Two weeks later, his education department rejected two new textbooks on the Holocaust as part of a clampdown on what he has called “woke indoctrination.”
Those two developments may anchor the Jewish arguments for and against DeSantis as he stands on the cusp of announcing a campaign for the Republican presidential nomination.
Supporters paint him as a steadfast ally of Israel who speaks to the pocketbook concerns of Jewish families. In the years since he became Florida’s governor in 2019, the state has seen an influx of Orthodox Jews, drawn both by lax pandemic policies and the promise of discounted day school tuition.
But DeSantis’ opponents portray him as a cultural reactionary whose anti-“woke” politics are inhibiting education on the Holocaust and antisemitism — along with teaching about race, gender and sexuality. He has repeatedly condemned George Soros, the progressive megadonor who is an avatar of right-wing antisemitic conspiracy theories. Surveys show that his near-total restriction of abortion rights is unpopular with Jews nationally.
And hanging over the campaign is the candidacy of former President Donald Trump, who is running for a second term, is leading in the polls — and shares much in common with DeSantis even as he has attacked him.

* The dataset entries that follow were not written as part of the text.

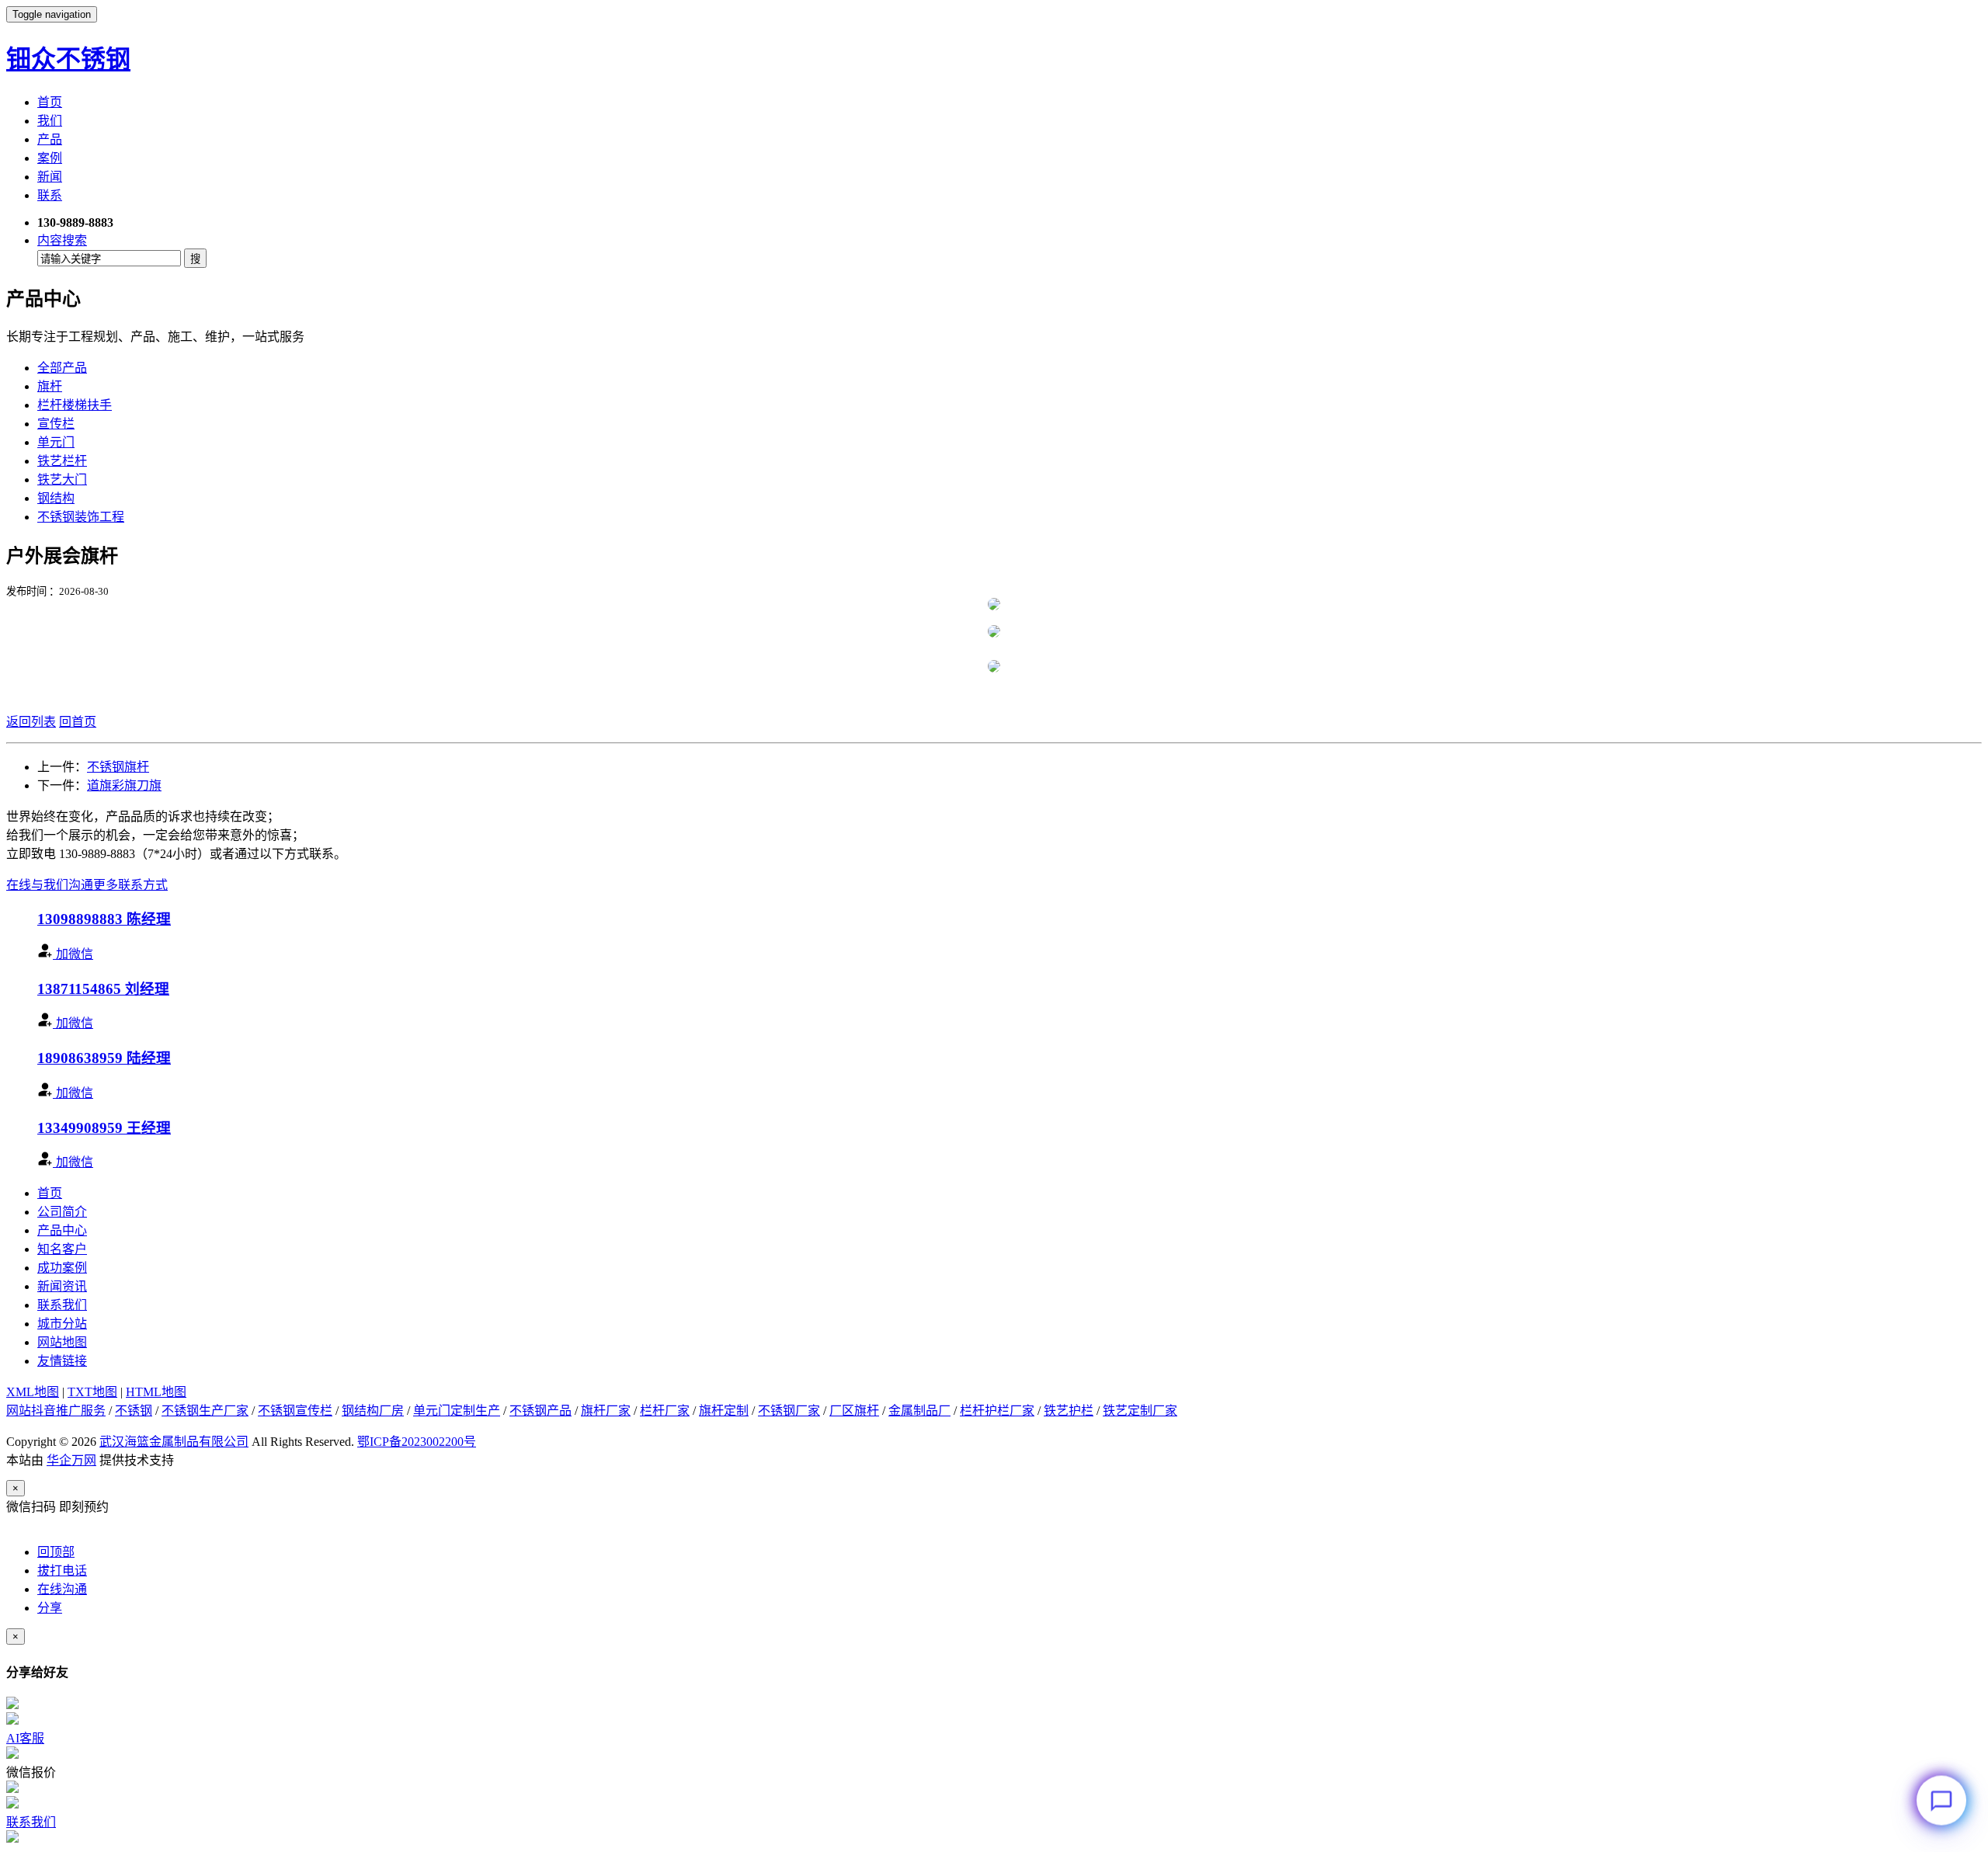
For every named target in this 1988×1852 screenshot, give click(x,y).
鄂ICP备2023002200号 (416, 1441)
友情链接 (62, 1360)
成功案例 (62, 1267)
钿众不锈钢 (68, 59)
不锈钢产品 (540, 1410)
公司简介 (62, 1211)
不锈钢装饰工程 (80, 516)
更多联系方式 (130, 884)
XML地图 (32, 1392)
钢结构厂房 (373, 1410)
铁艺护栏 (1068, 1410)
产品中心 (62, 1230)
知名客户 (62, 1249)
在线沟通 (62, 1589)
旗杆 (49, 386)
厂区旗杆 (854, 1410)
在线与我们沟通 (49, 884)
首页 (49, 102)
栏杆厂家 (665, 1410)
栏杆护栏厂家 (997, 1410)
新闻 (49, 176)
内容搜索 (62, 240)
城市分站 (62, 1323)
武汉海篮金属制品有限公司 (173, 1441)
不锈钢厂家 (789, 1410)
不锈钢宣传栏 (295, 1410)
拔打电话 (62, 1570)
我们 (49, 120)
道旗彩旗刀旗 (124, 785)
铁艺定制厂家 (1140, 1410)
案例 (49, 158)
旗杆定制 (724, 1410)
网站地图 (62, 1342)
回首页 (77, 721)
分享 (49, 1607)
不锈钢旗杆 (118, 766)
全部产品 (62, 367)
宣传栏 (56, 423)
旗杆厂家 (606, 1410)
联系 (49, 195)
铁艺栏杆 (62, 460)
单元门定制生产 (456, 1410)
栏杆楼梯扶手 (74, 405)
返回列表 (31, 721)
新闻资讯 (62, 1286)
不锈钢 (133, 1410)
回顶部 (56, 1551)
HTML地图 (156, 1392)
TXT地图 (92, 1392)
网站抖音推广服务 (56, 1410)
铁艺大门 (62, 479)
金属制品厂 (919, 1410)
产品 (49, 139)
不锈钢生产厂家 (205, 1410)
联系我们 (62, 1305)
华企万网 (71, 1460)
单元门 (56, 442)
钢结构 (56, 498)
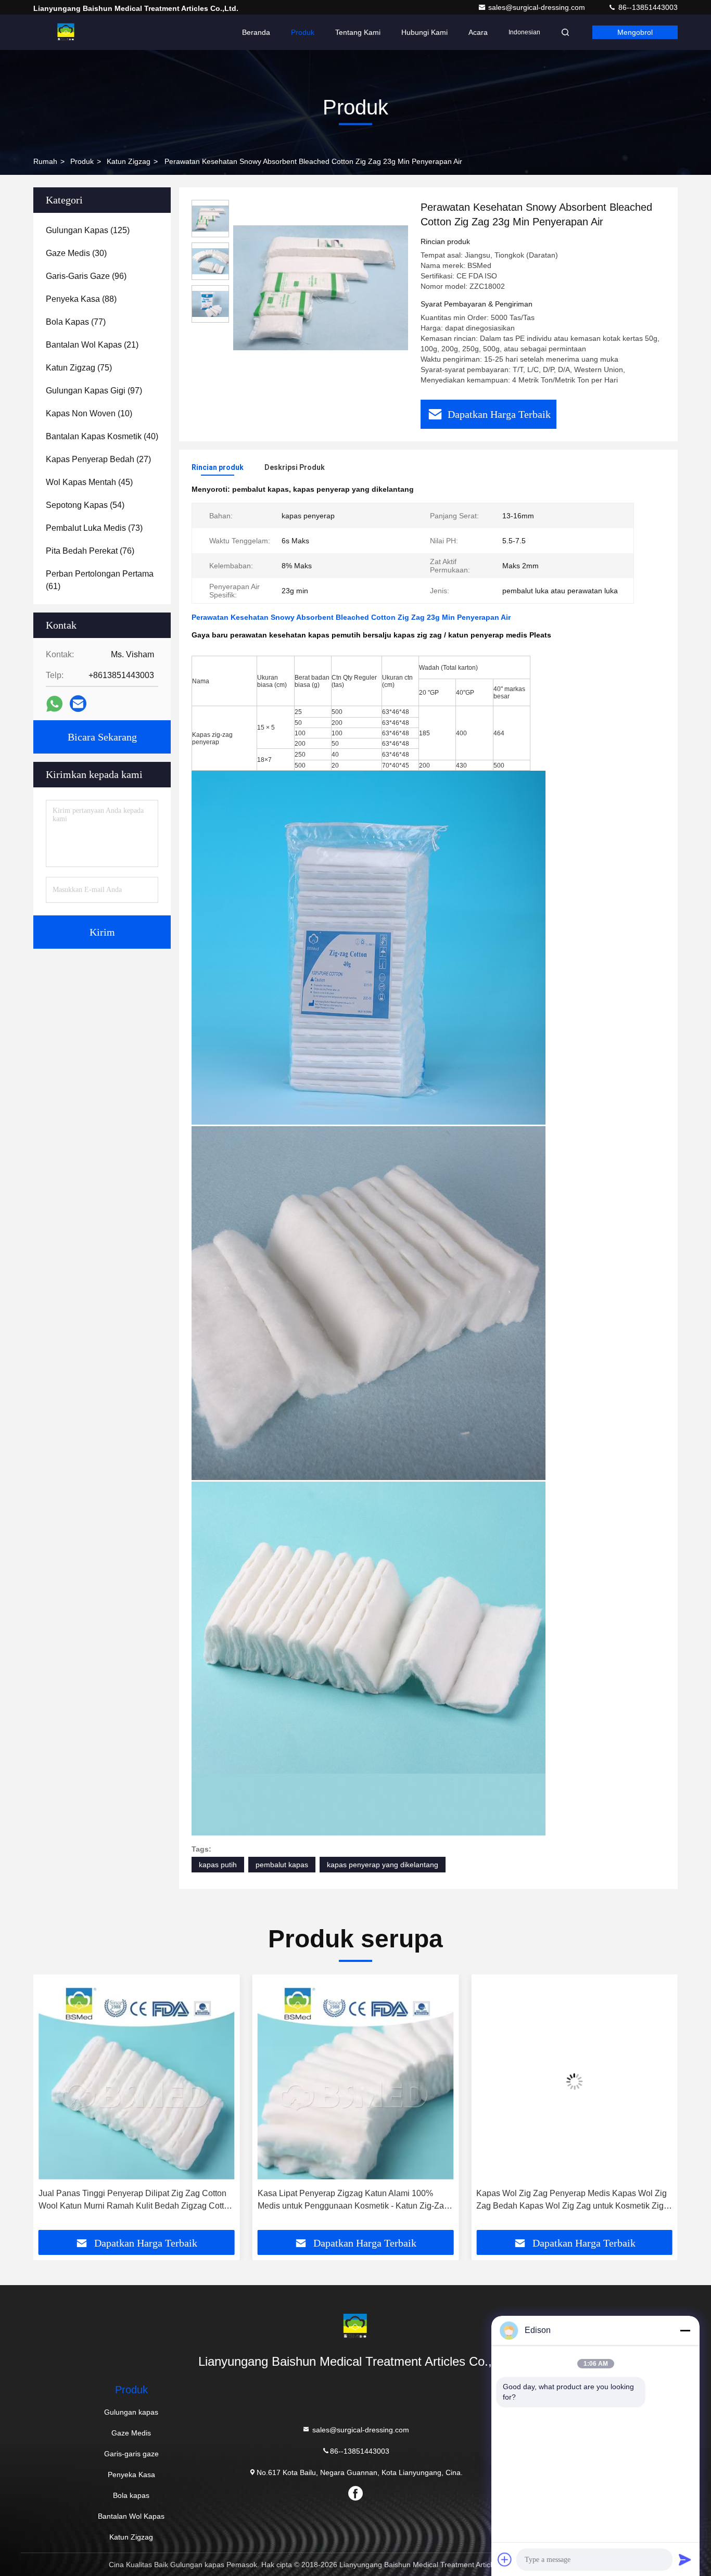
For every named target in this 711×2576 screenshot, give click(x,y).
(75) (79, 367)
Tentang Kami (357, 32)
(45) (89, 482)
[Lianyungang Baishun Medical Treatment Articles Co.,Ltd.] (66, 32)
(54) (85, 505)
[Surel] (78, 703)
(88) (81, 299)
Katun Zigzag (128, 161)
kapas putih (218, 1864)
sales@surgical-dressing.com (537, 7)
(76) (90, 550)
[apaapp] (54, 704)
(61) (100, 580)
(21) (92, 344)
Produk (302, 32)
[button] (52, 2106)
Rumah (45, 161)
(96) (86, 276)
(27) (98, 459)
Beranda (256, 32)
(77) (76, 321)
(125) (88, 230)
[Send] (685, 2559)
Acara (478, 32)
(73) (94, 528)
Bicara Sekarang (102, 737)
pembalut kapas (282, 1864)
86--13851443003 (647, 7)
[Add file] (505, 2559)
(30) (76, 253)
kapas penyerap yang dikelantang (382, 1864)
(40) (102, 436)
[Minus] (685, 2330)
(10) (89, 413)
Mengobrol (635, 32)
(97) (94, 390)
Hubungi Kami (424, 32)
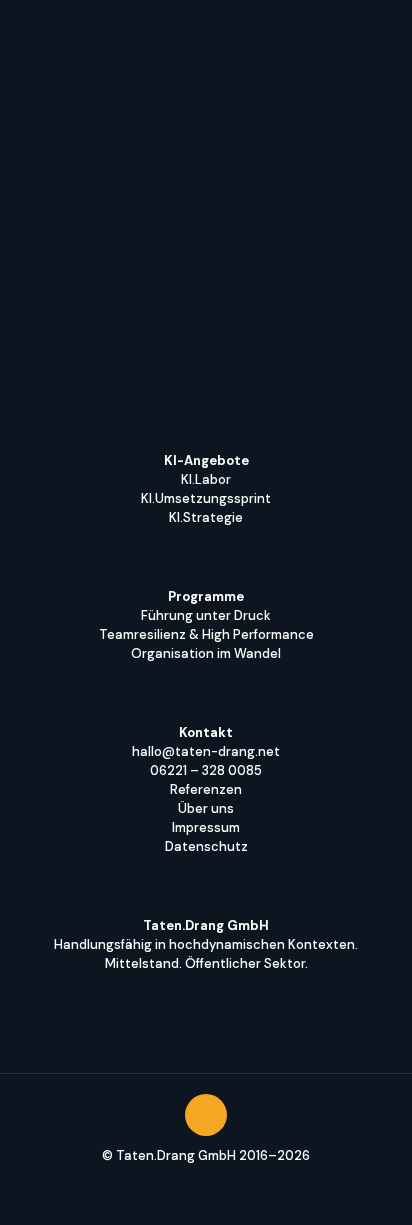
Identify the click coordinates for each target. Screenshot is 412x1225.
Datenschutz (206, 846)
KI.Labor (206, 479)
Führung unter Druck (206, 615)
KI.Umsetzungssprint (206, 498)
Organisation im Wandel (206, 653)
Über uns (206, 808)
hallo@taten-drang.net (206, 751)
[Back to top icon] (206, 1115)
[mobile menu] (385, 30)
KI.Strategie (206, 517)
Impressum (206, 827)
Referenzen (206, 789)
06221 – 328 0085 (206, 770)
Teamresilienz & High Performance (206, 634)
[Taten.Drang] (65, 30)
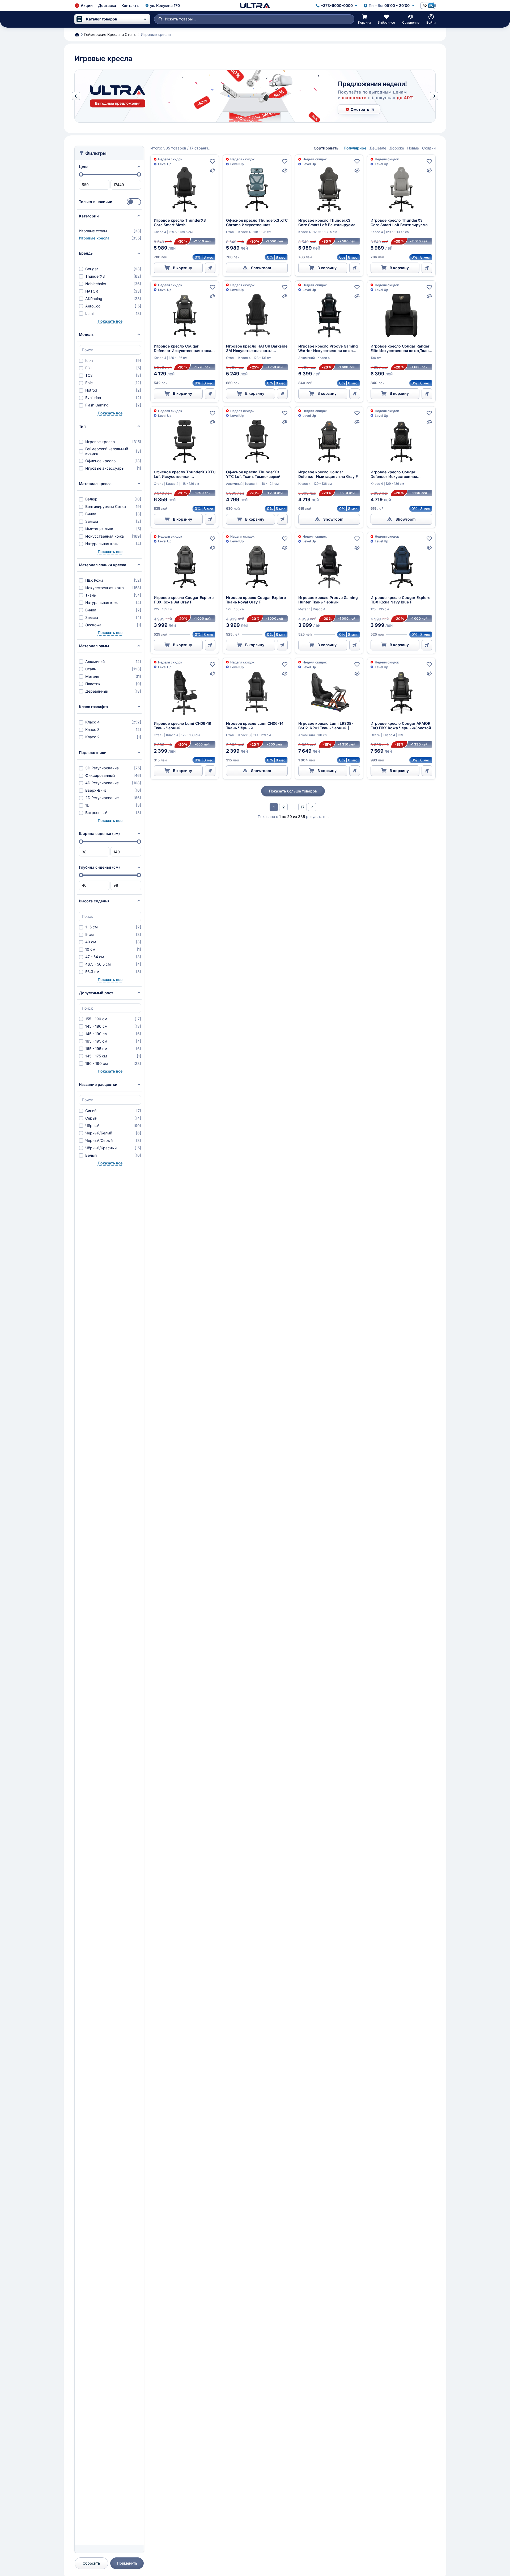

While DeSantis’ allies have played up some of their differences (such as DeSantis’ youth and military service), when it comes to their respective records on issues of interest to Jewish voters, Trump and DeSantis are less distinct.
Each has sought to cultivate Jewish support by focusing on Israel and erasing church-state separations that, Orthodox Jewish leaders argue, inhibit religious freedoms. And both have attracted white nationalist supporters while leaning into the culture wars.
DeSantis is set to officially announce his campaign in a chat with Elon Musk, who was just condemned by a wide range of Jewish figures (and defended by a handful of others) for tweeting that Soros “hates humanity.”
Here’s what you need to know about DeSantis’s Jewish record:
He has been an outspoken booster of Israel.
Florida Gov. Ron DeSantis speaks at a Jerusalem Post conference at the Museum of Tolerance in Jerusalem on April 27, 2023. (Yonatan Sindel/Flash90)
DeSantis, a Catholic, has a visceral affinity for Israel, and has framed his support for the country in religious terms.
“When I took office, I promised to make Florida the most pro-Israel state in the United States, and we have been able to deliver on that promise,” he said this week, addressing evangelical Christians at the National Religious Broadcasting Convention in Orlando, The Jerusalem Post reported.
He likes to tell audiences that on his first visit to Israel as a U.S. congressman, his wife Casey scooped up water from the Sea of Galilee into an empty bottle to save for baptisms. The couple had yet to have children.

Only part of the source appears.